Seattle-based Theo Chocolate uses the cocoa bean to make the world a better place. The company has become known for its organic, Fair Trade bean-to-bar chocolate. Theo takes cocoa beans and manages the entire process to turn them into high-quality chocolate. The concept for Theo Chocolate came two decades ago when Whinney was traveling through Central America and Africa. He witnessed farmers being exploited by multinational companies and wanted to develop a firm that would sell a high-quality product and benefit the farmers that supplied the ingredients. In 2006, Whinney and his ex-wife Debra Music, who is now chief marketing officer, founded Theo Chocolate. They later relocated to Seattle and built a factory that began producing chocolate in 2006.
Originally, Theo wanted to develop flavors it was excited about, such as coconut curry. However, Whinney and Music realized that they also needed to listen to the consumer and develop more traditional flavors such as chocolate and mint. Their attention to consumer needs is not only ethical but also is an important part of a successful marketing strategy.
The firm decided it wanted to do everything it could to ensure the quality and integrity of its products. This is why it not only sources Fair Trade products but also oversees the production of the chocolate from bean to bar. Its ability to oversee the entire process allows it to control for any disruptions that might compromise the chocolate’s integrity.
“Just being organic and Fair Trade isn’t enough. You will spark consumers’ interest because of our certifications and the integrity of our product, but if it doesn’t taste good, if people don’t enjoy it, then it really doesn’t matter,” Whinney says. “So we put as much or more of an emphasis on quality because without that, then nothing else really matters.”

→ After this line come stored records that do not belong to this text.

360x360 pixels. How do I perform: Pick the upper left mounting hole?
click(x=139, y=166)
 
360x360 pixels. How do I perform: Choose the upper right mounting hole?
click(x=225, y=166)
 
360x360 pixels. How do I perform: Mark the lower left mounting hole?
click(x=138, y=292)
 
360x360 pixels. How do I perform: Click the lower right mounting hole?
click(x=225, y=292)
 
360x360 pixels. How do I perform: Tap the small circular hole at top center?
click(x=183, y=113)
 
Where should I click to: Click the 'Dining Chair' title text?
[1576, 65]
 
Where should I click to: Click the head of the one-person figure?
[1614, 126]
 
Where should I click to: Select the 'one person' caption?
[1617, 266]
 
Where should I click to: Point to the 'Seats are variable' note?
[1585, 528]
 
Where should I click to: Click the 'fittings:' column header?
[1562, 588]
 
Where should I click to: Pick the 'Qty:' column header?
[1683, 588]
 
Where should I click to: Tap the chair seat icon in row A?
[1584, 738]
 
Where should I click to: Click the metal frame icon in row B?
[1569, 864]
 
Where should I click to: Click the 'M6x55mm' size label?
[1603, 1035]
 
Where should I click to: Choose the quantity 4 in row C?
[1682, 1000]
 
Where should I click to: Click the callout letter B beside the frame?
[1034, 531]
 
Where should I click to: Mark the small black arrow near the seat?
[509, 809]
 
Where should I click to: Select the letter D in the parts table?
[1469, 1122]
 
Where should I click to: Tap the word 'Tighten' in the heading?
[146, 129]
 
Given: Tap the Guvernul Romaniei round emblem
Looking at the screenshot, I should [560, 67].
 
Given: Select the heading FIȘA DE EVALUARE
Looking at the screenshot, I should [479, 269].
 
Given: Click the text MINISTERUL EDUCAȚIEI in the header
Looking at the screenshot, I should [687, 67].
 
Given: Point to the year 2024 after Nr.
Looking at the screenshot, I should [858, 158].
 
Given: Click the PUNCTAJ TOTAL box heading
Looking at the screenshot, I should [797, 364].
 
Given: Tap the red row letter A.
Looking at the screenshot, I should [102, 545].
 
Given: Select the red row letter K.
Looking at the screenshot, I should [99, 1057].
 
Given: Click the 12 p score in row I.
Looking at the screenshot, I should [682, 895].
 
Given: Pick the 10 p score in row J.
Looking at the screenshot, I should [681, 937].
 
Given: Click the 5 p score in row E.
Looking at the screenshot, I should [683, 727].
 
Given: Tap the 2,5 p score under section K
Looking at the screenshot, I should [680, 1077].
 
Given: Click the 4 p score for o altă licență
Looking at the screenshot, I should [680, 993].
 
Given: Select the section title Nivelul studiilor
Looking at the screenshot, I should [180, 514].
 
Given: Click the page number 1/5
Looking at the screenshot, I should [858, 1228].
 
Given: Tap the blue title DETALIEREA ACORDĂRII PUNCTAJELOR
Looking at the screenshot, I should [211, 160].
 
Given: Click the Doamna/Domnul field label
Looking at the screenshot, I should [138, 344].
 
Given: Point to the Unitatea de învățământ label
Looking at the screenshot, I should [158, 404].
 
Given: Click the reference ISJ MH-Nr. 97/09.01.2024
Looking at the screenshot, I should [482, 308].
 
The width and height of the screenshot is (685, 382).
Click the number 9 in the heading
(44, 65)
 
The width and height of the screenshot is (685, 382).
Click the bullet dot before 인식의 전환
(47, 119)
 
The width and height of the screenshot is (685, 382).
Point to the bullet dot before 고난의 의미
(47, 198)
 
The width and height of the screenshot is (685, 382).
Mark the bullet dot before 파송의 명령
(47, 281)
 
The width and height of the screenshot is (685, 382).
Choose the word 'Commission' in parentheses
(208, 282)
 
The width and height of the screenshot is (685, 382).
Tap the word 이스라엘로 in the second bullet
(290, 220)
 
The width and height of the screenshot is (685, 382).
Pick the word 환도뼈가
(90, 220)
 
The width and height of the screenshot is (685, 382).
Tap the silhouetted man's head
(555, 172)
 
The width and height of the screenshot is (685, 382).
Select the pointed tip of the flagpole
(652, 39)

Today the firm employs 100 people and produces a successful line of chocolate bars, confections, caramels, and specialty items. Although the chocolate bars are priced higher than competitors, consumers know that they are supporting fair trade and organic practices that benefit the farmers. One of Theo’s greatest marketing tools is the tours it provides to visitors of its facilities. From the beginning, Theo’s founders wanted to educate consumers about Fair Trade and tell the story behind its chocolate to give consumers an appreciation for the work that goes into it and the farmers who supply the beans.
These stories have become even more important with an initiative Theo has embarked upon to help farmers from the Democratic Republic of the Congo (DRC). Theo has launched a line of chocolate bars from the DRC. These bars cost a little bit extra at $5 a bar, but the extra money goes toward improving the farmers’ lives. Whinney pays the farmers in the DRC from whom he sources chocolate two to three times the market rate.
In addition to purchasing cocoa and paying farmers higher wages, the partnership has also provided education to 2,000 farmers on how to improve cocoa crop yields. Whinney is committed to developing trust and mutually beneficial relationships among suppliers, companies, and consumers.
Theo Chocolate embodies all four levels of social responsibility as it is profitable, obeys relevant laws, acts ethically, and engages in philanthropic activities. Although some believe that a company should focus on profits over community relations or stakeholder well-being, Theo Chocolate demonstrates that a firm can create positive change and be profitable at the same time.
How has Theo Chocolate incorporated its model of philanthropy and social responsibility into a successful business concept?
What advantages does Theo Chocolate have by sourcing cocoa from the Congo, even though the chocolates ends up costing consumers more?